-- Start of DATA SHOWN --

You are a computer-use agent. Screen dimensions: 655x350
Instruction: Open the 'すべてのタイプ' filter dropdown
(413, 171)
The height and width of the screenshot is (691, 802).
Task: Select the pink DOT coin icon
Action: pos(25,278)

-- End of DATA SHOWN --

* [TASK DIRECTIONS] Output every item above verbatim, line for line, with nothing changed.

* [ANSWER TO THE EXERCISE]
You are a computer-use agent. Screen dimensions: 655x350
Instruction: Open the 'すべてのタイプ' filter dropdown
(413, 171)
The height and width of the screenshot is (691, 802).
Task: Select the pink DOT coin icon
Action: pos(25,278)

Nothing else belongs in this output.